Given the equation BIG/JOKE = 0.HAHAHAHA... replace each letter with the numbers 1-9 such that it is true.?

Question

(BIG)/(JOKE) = 0.HAHAHAHAHA... (repeating)

BIG is a three digit number
JOKE is a four digit number
0.HAHAHA... is a repeating decimal with two repeating digits

Replace each letter using each of the numbers 1-9 only once such that the equation holds true.

I had solved this once before back in high school, but my solution was not very elegant. I cleverly eliminated a very large amount of the possibilities and began guess/checking on the remaining possibilities with a calculator. I am just curious if there is a more elegant solution.

Oh, and there are multiple solutions that will work (around 4 or 5 if I remember right).

Yes, the site is right.

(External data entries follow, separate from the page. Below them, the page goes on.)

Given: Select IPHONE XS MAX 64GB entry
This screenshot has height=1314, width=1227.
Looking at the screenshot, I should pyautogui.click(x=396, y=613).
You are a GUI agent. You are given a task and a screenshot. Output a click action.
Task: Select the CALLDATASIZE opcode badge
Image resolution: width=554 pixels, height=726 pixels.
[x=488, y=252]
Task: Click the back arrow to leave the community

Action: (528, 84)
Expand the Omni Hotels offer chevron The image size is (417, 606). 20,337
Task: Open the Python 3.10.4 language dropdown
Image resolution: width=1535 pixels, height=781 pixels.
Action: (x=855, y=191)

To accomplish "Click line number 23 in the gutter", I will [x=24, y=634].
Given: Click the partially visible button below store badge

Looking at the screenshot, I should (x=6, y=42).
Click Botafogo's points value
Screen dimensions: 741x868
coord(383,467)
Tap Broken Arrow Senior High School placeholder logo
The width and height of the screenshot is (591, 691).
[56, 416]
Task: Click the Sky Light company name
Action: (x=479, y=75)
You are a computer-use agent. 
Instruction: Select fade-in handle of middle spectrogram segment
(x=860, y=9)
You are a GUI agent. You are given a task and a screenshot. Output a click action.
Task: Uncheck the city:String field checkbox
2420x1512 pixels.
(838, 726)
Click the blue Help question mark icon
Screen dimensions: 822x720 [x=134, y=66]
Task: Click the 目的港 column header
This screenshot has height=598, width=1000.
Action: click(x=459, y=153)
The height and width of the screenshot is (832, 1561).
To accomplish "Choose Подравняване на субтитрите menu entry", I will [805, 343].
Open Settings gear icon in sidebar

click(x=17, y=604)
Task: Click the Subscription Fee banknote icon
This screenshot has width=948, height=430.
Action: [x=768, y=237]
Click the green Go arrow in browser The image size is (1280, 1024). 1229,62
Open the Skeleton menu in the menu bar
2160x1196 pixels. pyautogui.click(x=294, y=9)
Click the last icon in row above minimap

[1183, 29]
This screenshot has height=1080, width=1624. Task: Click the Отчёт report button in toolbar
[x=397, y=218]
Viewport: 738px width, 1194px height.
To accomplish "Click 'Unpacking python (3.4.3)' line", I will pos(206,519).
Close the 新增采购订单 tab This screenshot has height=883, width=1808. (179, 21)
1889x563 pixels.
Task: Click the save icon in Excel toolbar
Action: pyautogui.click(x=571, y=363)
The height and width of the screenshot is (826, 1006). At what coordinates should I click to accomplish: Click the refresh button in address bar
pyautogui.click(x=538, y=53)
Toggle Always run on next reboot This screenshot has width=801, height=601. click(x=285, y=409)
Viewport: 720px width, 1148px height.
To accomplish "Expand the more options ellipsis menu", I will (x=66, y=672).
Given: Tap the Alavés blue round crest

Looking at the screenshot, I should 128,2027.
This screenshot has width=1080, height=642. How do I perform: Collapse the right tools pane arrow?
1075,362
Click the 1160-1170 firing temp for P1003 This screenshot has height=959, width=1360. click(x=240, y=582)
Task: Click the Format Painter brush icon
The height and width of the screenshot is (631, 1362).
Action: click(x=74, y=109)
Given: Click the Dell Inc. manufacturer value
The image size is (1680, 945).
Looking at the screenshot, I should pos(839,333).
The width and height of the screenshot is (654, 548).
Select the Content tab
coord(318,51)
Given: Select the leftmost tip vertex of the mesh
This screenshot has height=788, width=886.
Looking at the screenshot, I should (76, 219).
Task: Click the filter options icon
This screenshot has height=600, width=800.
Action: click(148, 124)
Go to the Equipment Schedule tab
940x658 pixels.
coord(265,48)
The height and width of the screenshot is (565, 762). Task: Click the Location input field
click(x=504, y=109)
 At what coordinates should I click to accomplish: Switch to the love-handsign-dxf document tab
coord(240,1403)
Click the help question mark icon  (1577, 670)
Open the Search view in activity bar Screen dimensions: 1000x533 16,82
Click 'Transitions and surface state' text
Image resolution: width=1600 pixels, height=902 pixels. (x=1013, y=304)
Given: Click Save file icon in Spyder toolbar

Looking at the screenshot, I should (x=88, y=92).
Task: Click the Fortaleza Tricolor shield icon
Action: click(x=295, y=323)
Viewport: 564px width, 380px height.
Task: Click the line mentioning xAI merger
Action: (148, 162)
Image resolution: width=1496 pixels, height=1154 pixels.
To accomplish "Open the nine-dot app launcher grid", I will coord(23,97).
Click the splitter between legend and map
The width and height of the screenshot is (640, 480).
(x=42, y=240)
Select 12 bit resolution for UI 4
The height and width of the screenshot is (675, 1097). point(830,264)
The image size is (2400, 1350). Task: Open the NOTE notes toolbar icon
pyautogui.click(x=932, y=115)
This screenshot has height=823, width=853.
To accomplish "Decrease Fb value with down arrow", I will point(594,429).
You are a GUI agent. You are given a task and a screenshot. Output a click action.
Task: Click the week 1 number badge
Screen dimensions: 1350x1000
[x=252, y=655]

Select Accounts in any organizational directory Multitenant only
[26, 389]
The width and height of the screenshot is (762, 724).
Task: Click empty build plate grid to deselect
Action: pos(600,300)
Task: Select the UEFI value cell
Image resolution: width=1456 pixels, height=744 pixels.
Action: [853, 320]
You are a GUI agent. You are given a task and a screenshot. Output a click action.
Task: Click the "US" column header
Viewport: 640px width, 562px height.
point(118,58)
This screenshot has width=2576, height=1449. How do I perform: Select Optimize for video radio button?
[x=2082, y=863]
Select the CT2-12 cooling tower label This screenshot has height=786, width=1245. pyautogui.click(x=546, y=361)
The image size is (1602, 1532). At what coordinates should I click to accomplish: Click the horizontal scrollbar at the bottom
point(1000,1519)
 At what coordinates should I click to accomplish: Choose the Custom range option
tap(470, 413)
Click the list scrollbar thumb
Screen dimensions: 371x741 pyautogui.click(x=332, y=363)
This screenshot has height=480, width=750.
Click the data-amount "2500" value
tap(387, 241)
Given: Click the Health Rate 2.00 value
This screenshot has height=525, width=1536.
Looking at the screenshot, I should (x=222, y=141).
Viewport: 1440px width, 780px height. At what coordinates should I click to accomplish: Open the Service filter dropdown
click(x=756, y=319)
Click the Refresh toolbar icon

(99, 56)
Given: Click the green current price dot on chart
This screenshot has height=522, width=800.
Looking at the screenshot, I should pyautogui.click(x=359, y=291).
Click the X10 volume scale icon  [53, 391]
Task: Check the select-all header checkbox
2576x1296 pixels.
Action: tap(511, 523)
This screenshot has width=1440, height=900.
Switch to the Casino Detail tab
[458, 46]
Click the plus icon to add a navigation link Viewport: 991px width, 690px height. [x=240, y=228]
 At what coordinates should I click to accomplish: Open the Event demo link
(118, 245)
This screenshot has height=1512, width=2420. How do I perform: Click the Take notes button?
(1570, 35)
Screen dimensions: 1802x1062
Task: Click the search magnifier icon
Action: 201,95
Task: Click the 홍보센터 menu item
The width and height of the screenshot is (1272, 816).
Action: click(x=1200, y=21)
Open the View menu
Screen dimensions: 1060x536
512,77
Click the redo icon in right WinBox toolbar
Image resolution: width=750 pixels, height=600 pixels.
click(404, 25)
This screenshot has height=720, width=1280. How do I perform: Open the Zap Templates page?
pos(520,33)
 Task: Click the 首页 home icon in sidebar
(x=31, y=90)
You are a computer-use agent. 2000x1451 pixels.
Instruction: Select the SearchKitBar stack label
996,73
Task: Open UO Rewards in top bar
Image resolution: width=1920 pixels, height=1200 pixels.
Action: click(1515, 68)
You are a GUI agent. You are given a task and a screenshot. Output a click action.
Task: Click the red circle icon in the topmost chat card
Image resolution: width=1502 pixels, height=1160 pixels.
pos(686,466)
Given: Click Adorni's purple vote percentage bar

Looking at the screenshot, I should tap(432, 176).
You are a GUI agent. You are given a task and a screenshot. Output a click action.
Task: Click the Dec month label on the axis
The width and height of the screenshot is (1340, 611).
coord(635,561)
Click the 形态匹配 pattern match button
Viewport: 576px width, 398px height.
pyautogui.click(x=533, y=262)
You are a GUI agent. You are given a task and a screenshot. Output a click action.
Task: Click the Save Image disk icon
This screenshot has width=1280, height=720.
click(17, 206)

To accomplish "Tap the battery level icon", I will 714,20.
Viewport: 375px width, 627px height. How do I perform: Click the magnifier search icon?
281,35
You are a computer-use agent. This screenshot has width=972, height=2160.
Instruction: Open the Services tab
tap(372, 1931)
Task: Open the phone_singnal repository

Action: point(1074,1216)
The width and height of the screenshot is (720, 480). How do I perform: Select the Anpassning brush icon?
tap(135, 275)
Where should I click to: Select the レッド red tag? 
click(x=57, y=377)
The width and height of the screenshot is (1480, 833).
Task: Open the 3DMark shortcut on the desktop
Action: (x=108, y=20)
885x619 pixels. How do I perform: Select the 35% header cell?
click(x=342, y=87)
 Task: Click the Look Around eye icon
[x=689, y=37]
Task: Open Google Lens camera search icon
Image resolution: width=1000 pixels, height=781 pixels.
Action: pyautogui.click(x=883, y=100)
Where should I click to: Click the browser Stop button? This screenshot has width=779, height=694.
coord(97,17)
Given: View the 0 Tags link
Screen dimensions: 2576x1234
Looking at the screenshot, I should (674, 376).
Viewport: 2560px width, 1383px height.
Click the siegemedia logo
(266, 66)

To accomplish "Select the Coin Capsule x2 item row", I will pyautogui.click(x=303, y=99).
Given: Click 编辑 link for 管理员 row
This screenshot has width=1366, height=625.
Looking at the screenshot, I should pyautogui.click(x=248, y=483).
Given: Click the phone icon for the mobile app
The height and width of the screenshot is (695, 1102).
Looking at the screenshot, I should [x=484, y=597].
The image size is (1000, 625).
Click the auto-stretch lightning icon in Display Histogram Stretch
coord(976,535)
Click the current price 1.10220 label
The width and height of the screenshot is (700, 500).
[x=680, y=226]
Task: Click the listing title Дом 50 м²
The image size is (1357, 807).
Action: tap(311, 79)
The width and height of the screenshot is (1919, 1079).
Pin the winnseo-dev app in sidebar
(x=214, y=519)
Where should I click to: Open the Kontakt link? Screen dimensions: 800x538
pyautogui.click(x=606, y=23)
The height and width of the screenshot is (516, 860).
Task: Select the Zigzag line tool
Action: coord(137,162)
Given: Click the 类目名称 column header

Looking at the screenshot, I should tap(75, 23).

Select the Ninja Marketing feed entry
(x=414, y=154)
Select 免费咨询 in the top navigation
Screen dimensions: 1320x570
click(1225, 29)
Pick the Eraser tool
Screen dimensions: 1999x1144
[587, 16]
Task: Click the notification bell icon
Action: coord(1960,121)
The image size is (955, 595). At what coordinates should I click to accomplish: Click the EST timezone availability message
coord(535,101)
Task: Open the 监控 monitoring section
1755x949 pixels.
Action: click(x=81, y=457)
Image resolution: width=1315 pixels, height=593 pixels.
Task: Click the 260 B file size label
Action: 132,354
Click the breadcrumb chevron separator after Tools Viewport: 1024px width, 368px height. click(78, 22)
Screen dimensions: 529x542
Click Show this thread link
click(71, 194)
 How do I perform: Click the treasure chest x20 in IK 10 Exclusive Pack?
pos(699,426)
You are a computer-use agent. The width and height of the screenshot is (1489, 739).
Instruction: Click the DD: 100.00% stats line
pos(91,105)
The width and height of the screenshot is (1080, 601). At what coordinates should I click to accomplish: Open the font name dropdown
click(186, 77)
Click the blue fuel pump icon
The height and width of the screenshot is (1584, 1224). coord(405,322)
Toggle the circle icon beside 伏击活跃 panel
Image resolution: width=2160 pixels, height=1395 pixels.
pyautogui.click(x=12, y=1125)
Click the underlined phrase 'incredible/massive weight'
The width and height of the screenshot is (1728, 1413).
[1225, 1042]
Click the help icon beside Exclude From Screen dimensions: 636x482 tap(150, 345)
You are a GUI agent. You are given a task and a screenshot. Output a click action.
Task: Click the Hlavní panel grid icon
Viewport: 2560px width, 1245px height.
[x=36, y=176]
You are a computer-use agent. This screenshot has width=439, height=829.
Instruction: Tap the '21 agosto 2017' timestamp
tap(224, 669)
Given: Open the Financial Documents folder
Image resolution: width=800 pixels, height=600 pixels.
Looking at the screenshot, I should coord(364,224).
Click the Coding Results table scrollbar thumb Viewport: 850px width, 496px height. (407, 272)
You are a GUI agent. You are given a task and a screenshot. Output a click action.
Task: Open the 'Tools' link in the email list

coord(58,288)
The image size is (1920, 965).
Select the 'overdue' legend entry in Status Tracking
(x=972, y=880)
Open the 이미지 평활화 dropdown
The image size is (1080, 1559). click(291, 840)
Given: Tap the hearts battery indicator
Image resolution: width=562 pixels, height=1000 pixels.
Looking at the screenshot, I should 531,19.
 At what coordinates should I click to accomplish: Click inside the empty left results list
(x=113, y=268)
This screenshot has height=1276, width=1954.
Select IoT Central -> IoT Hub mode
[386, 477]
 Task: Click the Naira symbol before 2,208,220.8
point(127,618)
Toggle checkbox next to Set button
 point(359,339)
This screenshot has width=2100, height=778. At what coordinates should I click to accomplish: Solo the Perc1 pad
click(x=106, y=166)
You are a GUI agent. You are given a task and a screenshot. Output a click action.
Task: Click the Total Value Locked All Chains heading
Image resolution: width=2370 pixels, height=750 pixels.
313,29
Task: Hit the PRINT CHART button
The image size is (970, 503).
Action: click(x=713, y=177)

JOKE must be a multiple of 99. I had proven that to myself somehow when I originally did the problem. I forget how since I lost my work a while back.

It seems they then proceeded to go about the problem the same way I did... guess & check with a computer/calculator.

Answer 1

There are exactly seven possible solutions:

459/1683=0.272727...
594/3267=0.181818...
689/5247=0.131313...
792/4356=0.181818...
798/1254=0.636363...
972/5346=0.181818...
987/4653=0.212121...

Method: unfortunately, I wasn't able to use much in the way of theory here, just a lot of brute force. The one bit of theory I did use was the aforementioned 0.HAHAHA... = HA/99 identity, which follows thusly:

x=0.HAHAHAHA...
100x=HA.HAHAHAHA...
100x-x=

HA.HAHAHAHA...
- 0.HAHAHAHA...
------------------
HA

99x=HA
x=HA/99

As for the search itself, I used a free computer algebra system called maxima, which you can download from http://maxima.sourceforge.net/ . The approach I used was to create a function that takes a list of numbers of the form [B, I, G, J, O, K, E, H, A], determines whether BIG/JOKE = HA/99 (as per the previous identity), and then returns the original list if it does, and returns some dummy element if it doesn't. I then applied that function to the set of all permutations of the digits - the resulting set (excluding the dummy element) was the set of all permutations that worked. Here are the actual commands I used:

big(x) := if ((100*first(x) + 10*second(x) + third(x))/(1000*fourth(x) + 100*fifth(x) + 10*sixth(x) + seventh(x)) = (10*eighth(x) + ninth(x))/99) then x else [0];

map(big, permutations([1, 2, 3, 4, 5, 6, 7, 8, 9]));

This should give you a good idea of how to use maxima to brute-force your way through other cryptarithms. Note that executing the second command will take a couple of minutes, even on a fast system, so use the time to make yourself a sandwich or something.

- Pascal

Edit: I just noticed something amusing - the site linked above insists that JOKE must be a multiple of 99 and BIG must be a multiple of HA, but one of the solutions I found (798/1254=0.636363...) does not have that property. This makes sense, because a/b = c/d does not imply that a is a multiple of c or b is a multiple of d (consider 4/6 and 6/9), but the site assumes it does. Such careless mathematics...

Answer 2

this site (below) says (last problem)

since the quotient is
0.HAHAHA...
we know that
JOKE is a multiple of 99

i dunno how they got that but every time i divide something by 99 it repeats, so... i guess their method of using a spreadsheet revealed that.

um... i'm having trouble seperating the rest of their "proof" from sheer "making stuff up" but the answer they give is:

689/5247 = 0.1313131313

hope the reasoning on their site makes more sense to you than it did to me - good luck!